YES, this man is wonderful. When I first saw him he ordered tests that no one else had thought of. In a matter of 4 days I had seen so many specialists it was hard to keep track of. By the end of my stay there I knew exactly what I was dealing with. Celiac (which we did end up doing a challenge for - still positive), Sjogren's, Fibromyalgia, ostiopenia, and respiratory lung disease ( caused by second hand smoke - from childhood). Dr. Murray is one of the leading researchers of this disease and is very very very knowleable. I don't know where I would be without him.

If you go to Mayo, make sure you plan to stay for a few days. The Kahler Inn and Suites has 2 bed rooms with kitchenettes. There is a fridge, microwave, table, and sink. They are very nice rooms and are adjoined to the Clinic. You also get clinic rates when you stay there. The restaurants can make meals totally gluten free and you can even order pizzas from the local delivery. They are wonderful.

Anyway, as you can see I am all for this place. In fact the last time I was there so was the Dahli Lamma!!!

Katrina is Dr. Murray's scheduler and is wonderful with schedules.

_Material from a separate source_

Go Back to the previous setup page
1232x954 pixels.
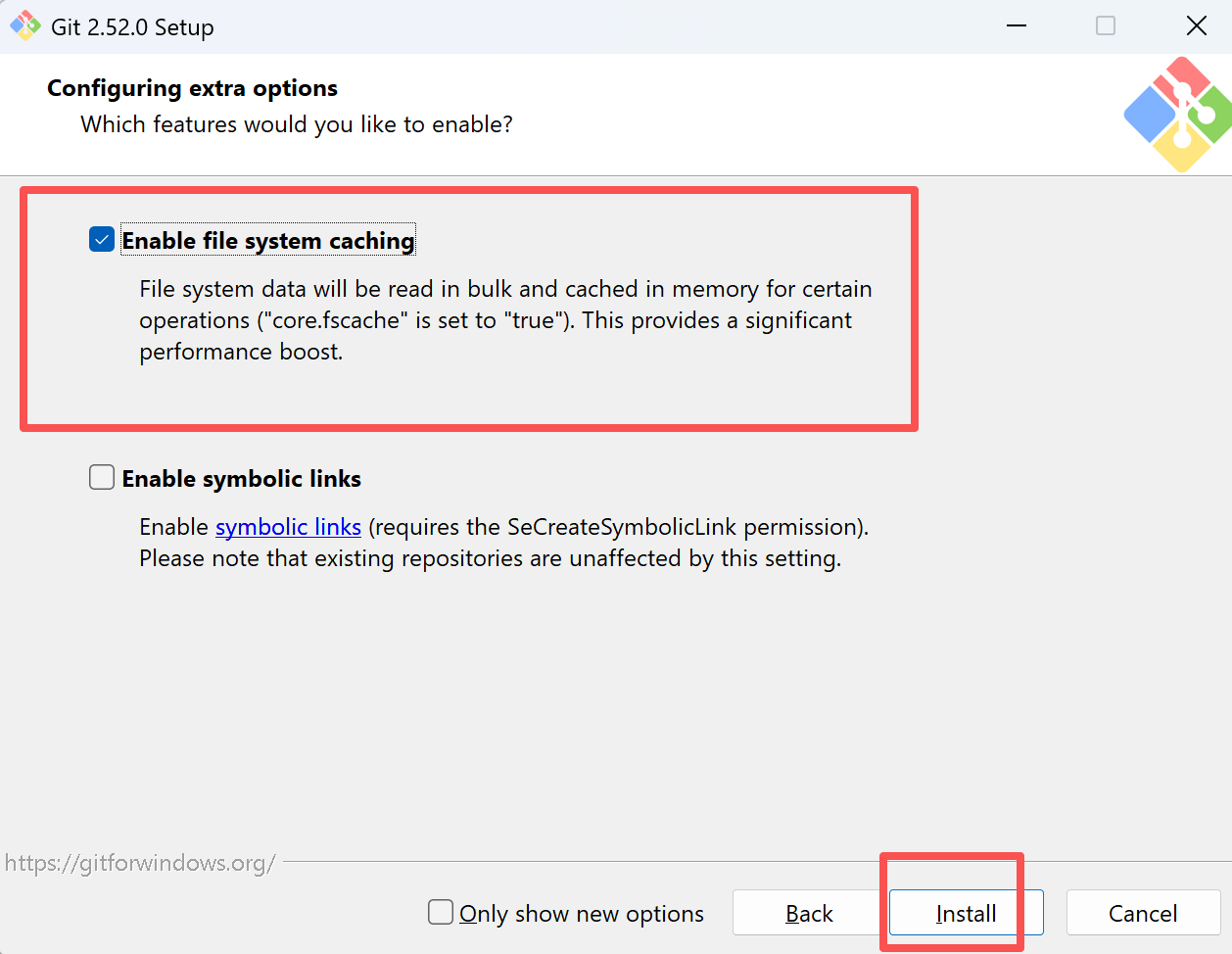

I don't know about the celiac center. Despite being diagnosed with "gluten ataxia", I was referred to neuro, and was never referred to the celiac center -- which, given my antigliadin levels, should have definitely happened. My experience with neuro was NOT good. To the extent that we threatened to report them to the Minnesota Attorney General. I've heard really good things about the celiac center, but with regard to Neuro -- forget about it.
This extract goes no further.